Actions to take:
a – According to the passage about Avenatti, what was the name of the new client who said she had witnessed Kavanaugh and his friend getting girls drunk?
b – From the passage about Avenatti, copy word for word the part that opens with the words containing "What came next" and closes with "Avenatti says now.)".

Passage provided:
------------------------------------------------------------------------

On one trip to Florida, after an appearance at a Democratic Party dinner, one former adviser said, he bought drinks for everyone at the hotel bar, charging the bill to his room. A few days later, the former adviser got a call from the hotel saying the credit card on file had been declined. The bill was for a couple thousand dollars. The former adviser ate the charges. (Avenatti says he doesn’t remember the incident, “because it never happened.”)

Christine Carlin, Avenatti’s first wife and the mother of his two daughters, said her ex-husband could be loose with particulars. “I worried sometimes that he was always a bigger-picture person,” she told me. “He was just off doing the big things. And I don’t know if he kept his eyes on the little things as much as he should have.”

What came next happened quickly. In September, Democrats accused him of damaging their case against Supreme Court nominee Brett Kavanaugh, who was contending with allegations he had sexually assaulted a woman in high school. A new client of Avenatti’s, Julie Swetnick, said she had witnessed Kavanaugh and his friend getting girls drunk “so they could be gang raped.” She later contradicted parts of her account in an interview with NBC News, giving conservatives ammunition to disparage the accusations against Kavanaugh as a smear campaign. (“I deserve no blame for what happened in connection with Kavanaugh. Period,” Avenatti says now.)

------------------------------------------------------------------------

Information supplied:
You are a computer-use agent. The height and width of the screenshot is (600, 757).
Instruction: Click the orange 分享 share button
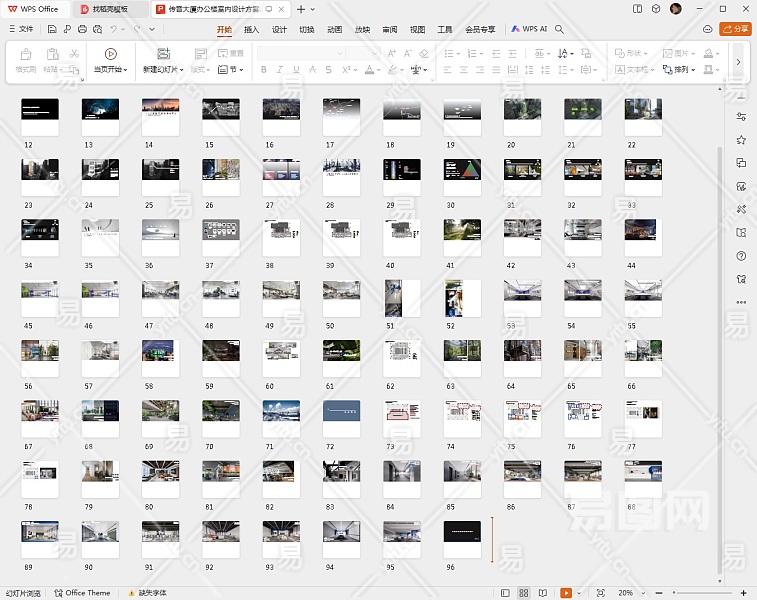tap(735, 29)
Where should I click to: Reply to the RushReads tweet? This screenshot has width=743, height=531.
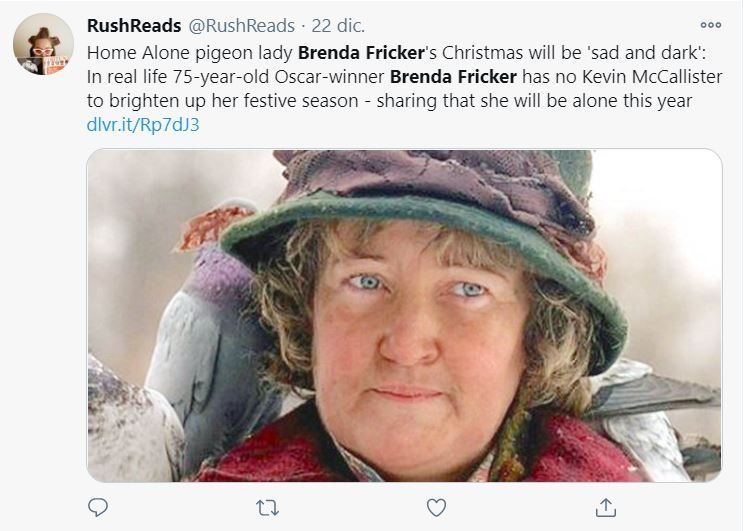point(97,507)

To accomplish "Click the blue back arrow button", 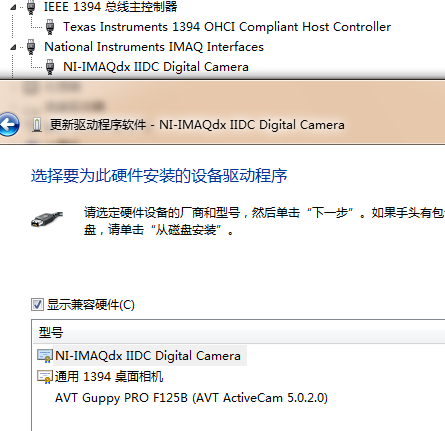I will tap(9, 125).
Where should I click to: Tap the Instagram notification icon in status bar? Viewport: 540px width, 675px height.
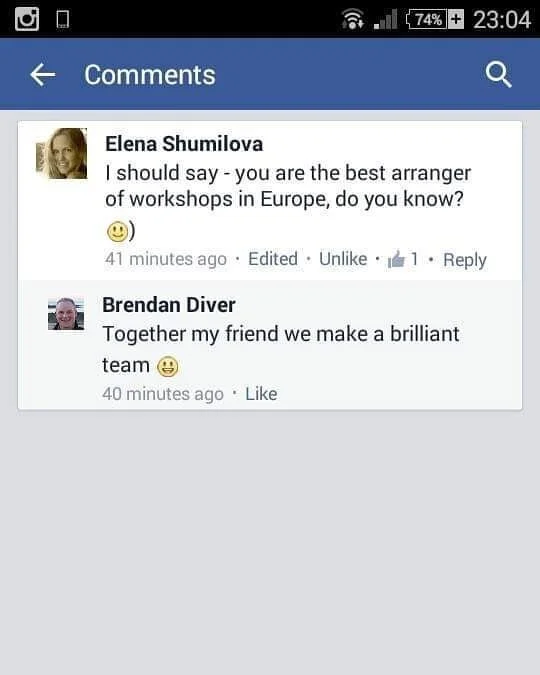pyautogui.click(x=27, y=19)
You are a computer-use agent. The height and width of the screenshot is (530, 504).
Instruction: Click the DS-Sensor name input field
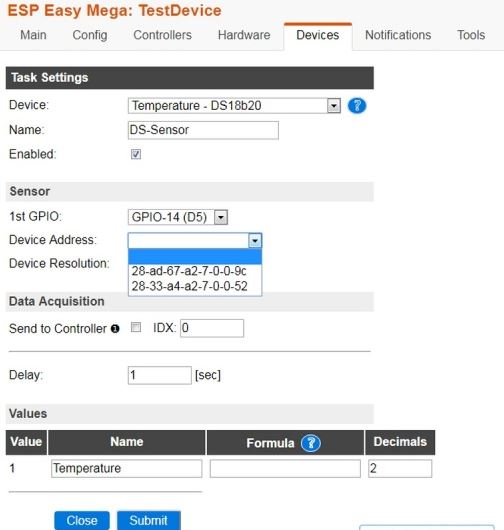(x=203, y=130)
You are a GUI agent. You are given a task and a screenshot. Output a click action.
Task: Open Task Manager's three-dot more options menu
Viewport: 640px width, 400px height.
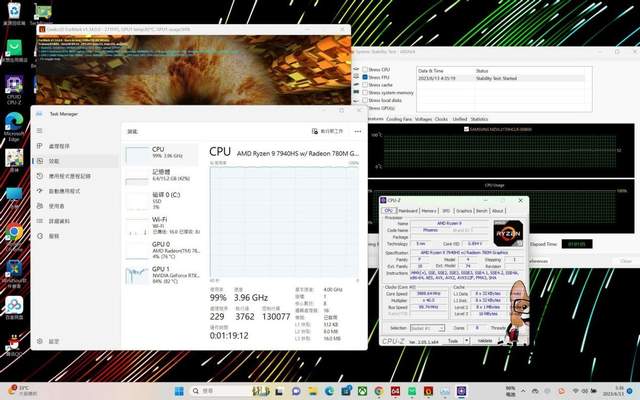pyautogui.click(x=354, y=131)
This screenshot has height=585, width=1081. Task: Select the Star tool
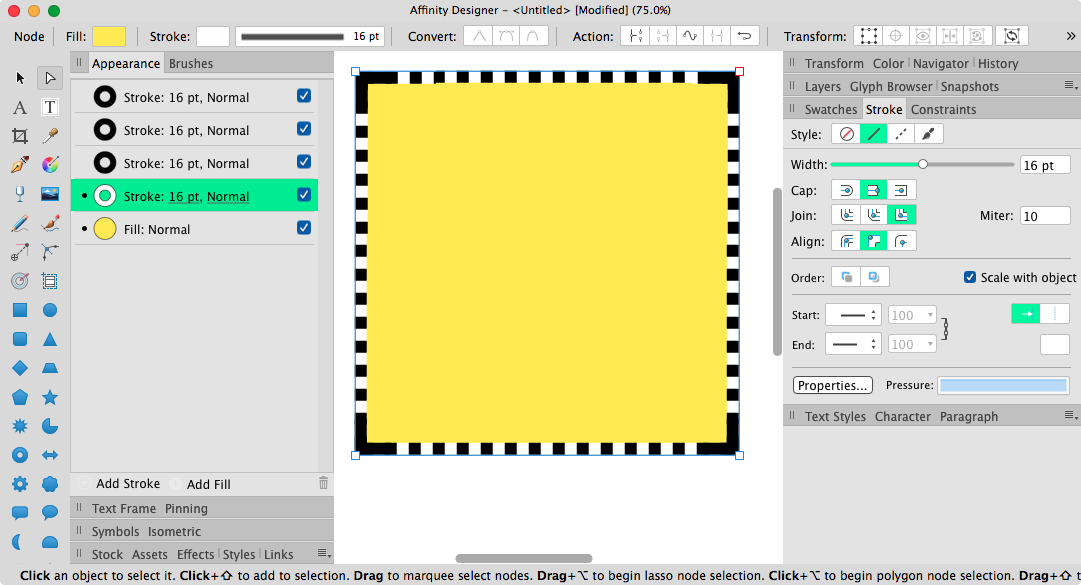click(x=50, y=397)
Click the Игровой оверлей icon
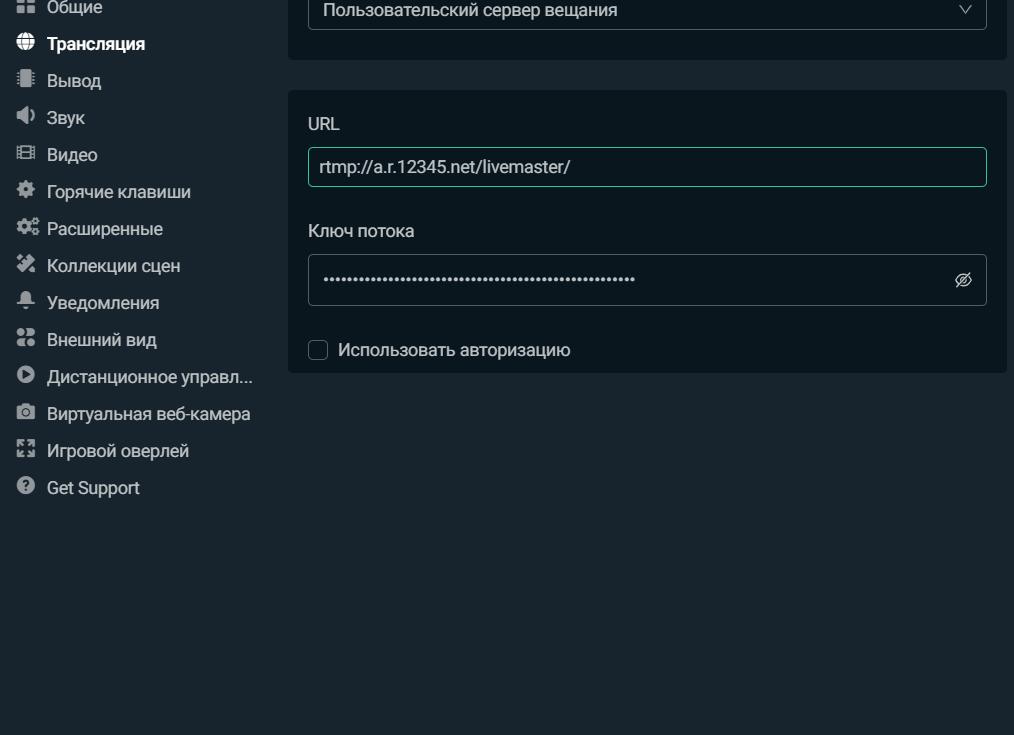The height and width of the screenshot is (735, 1014). (x=26, y=450)
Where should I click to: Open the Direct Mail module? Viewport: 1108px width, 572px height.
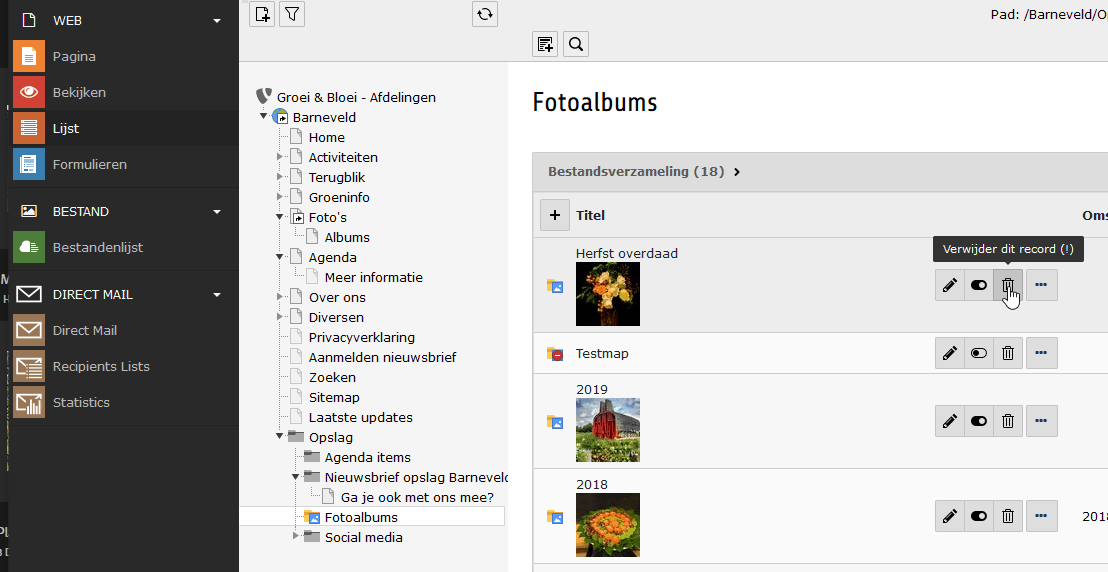pyautogui.click(x=84, y=330)

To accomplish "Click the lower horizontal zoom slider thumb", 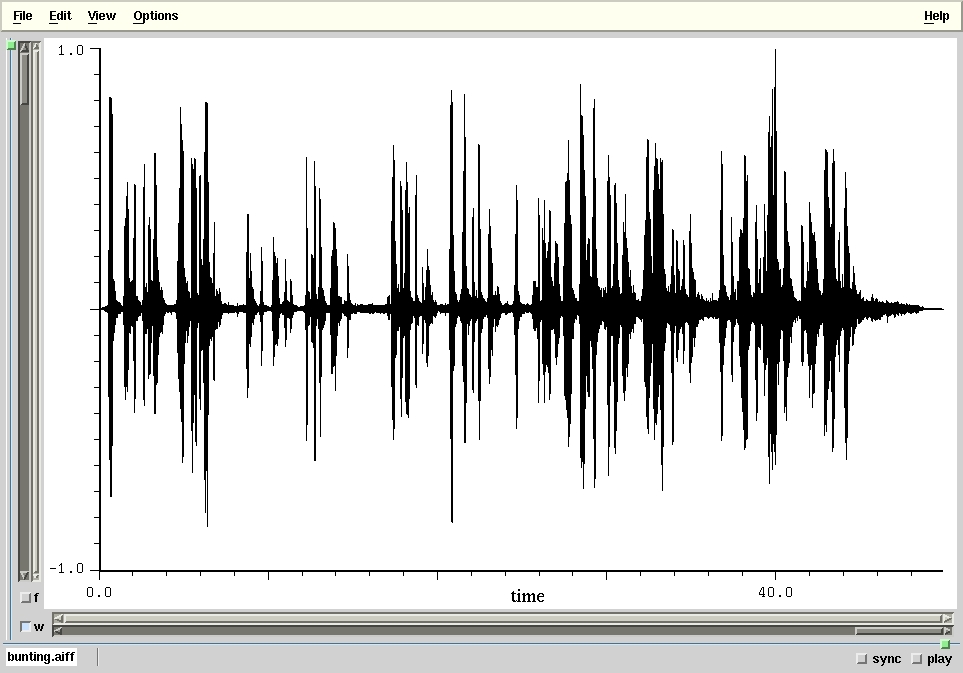I will tap(897, 631).
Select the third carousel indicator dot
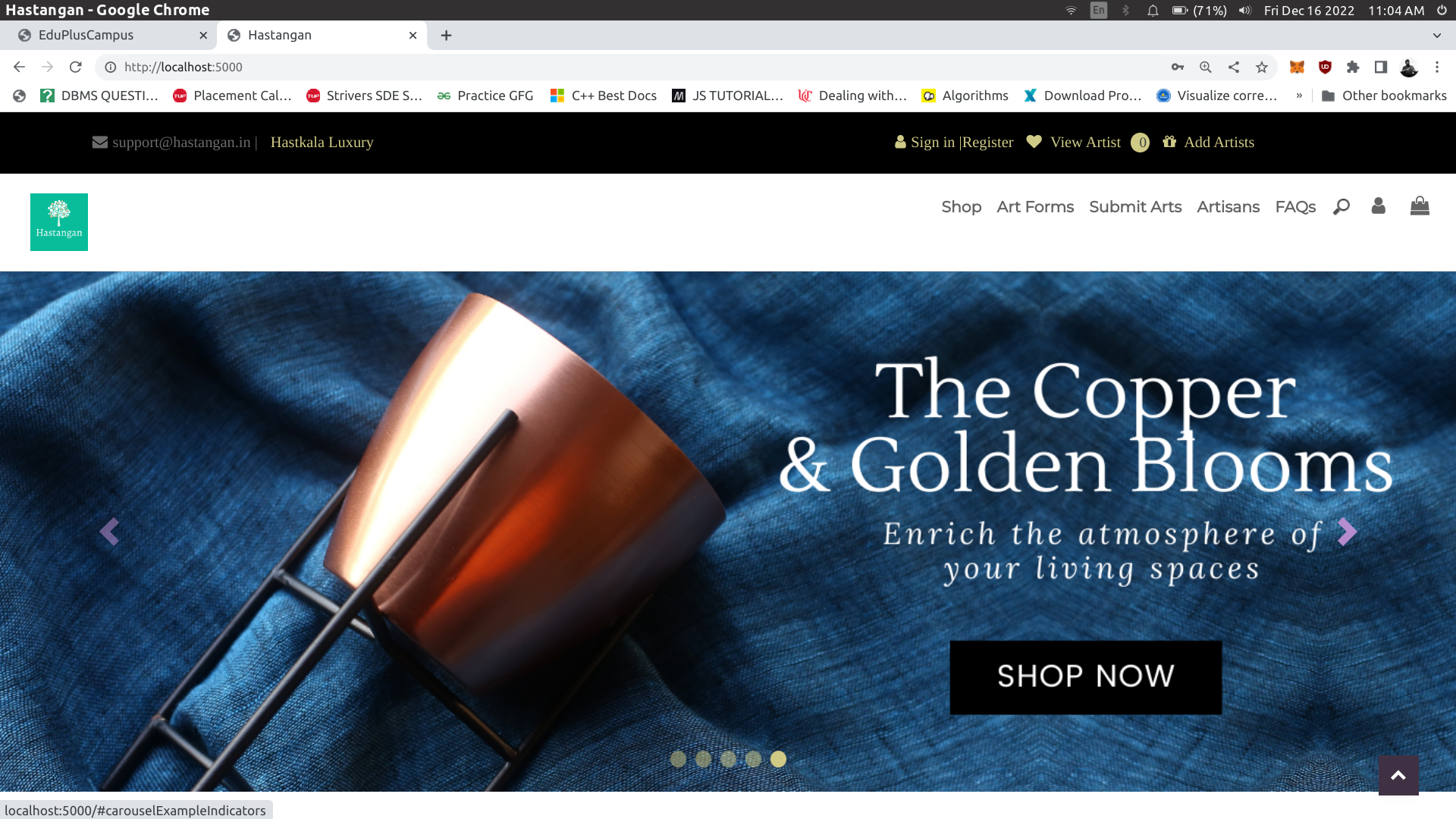This screenshot has width=1456, height=819. click(x=728, y=759)
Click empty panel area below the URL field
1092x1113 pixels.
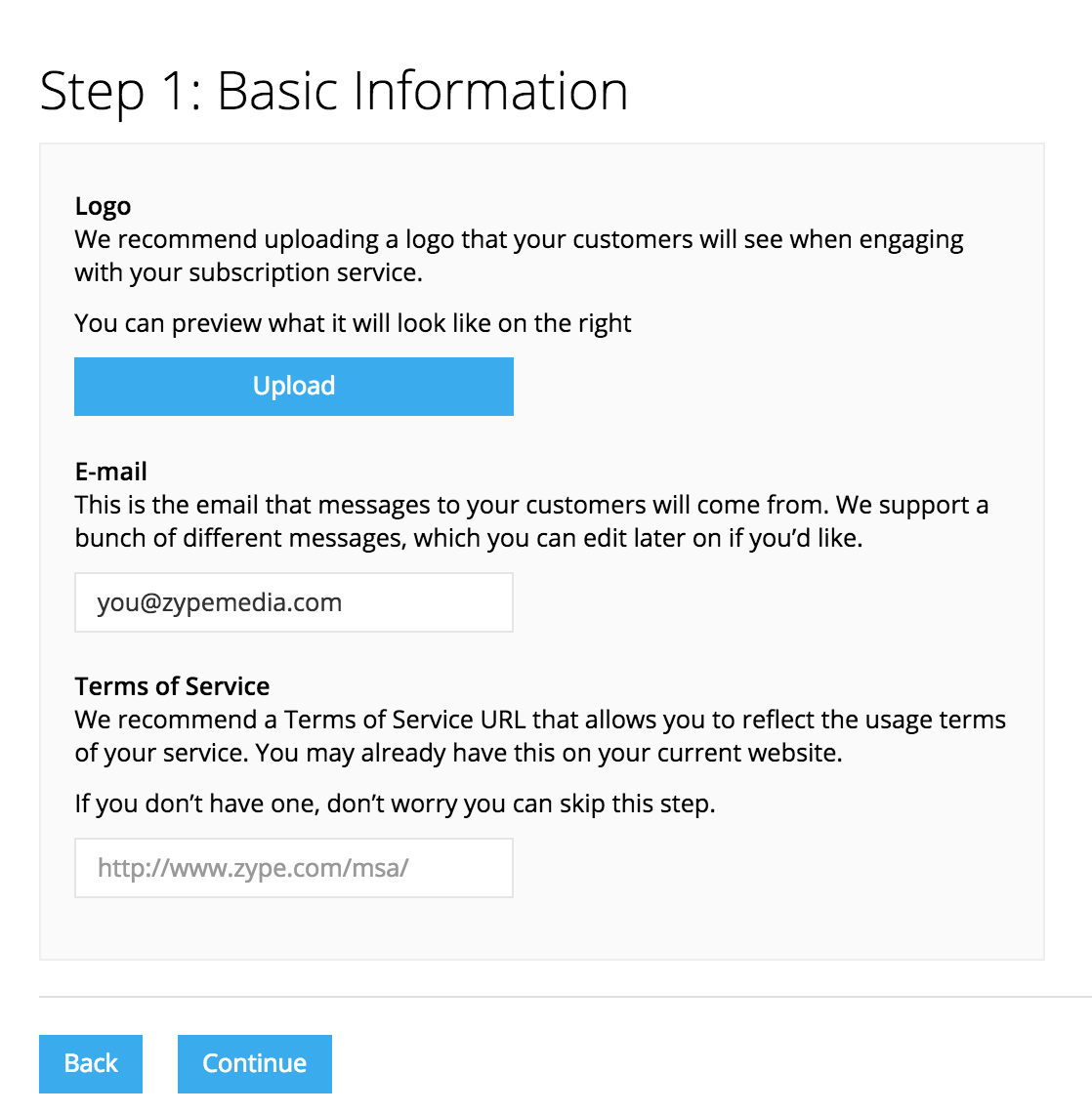coord(539,928)
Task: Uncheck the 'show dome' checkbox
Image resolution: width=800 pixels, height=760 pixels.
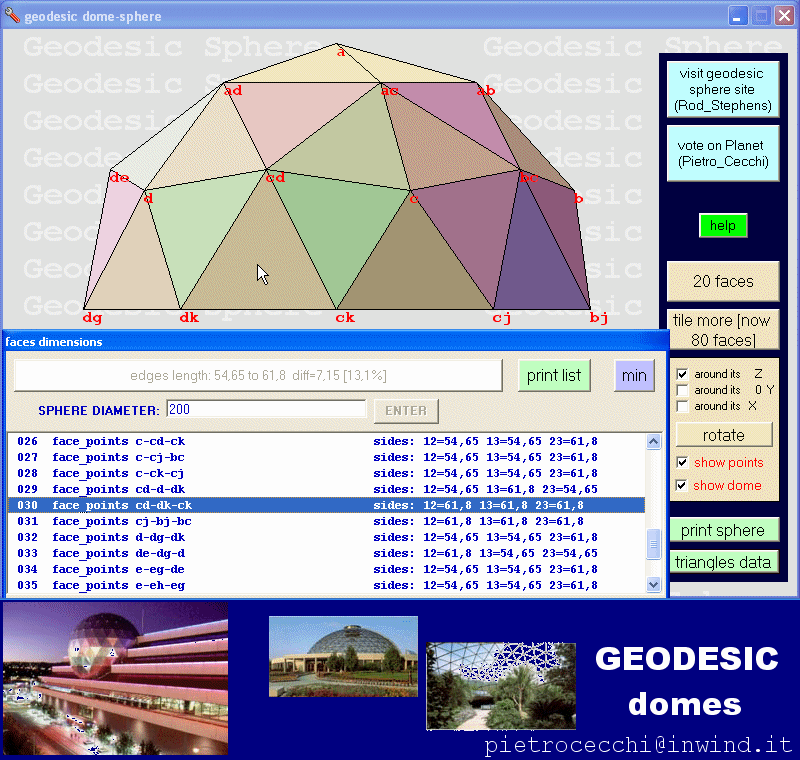Action: point(682,485)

------------------------------------------------------------------------

Response list:
a – Julie Swetnick.

b –
What came next happened quickly. In September, Democrats accused him of damaging their case against Supreme Court nominee Brett Kavanaugh, who was contending with allegations he had sexually assaulted a woman in high school. A new client of Avenatti’s, Julie Swetnick, said she had witnessed Kavanaugh and his friend getting girls drunk “so they could be gang raped.” She later contradicted parts of her account in an interview with NBC News, giving conservatives ammunition to disparage the accusations against Kavanaugh as a smear campaign. (“I deserve no blame for what happened in connection with Kavanaugh. Period,” Avenatti says now.)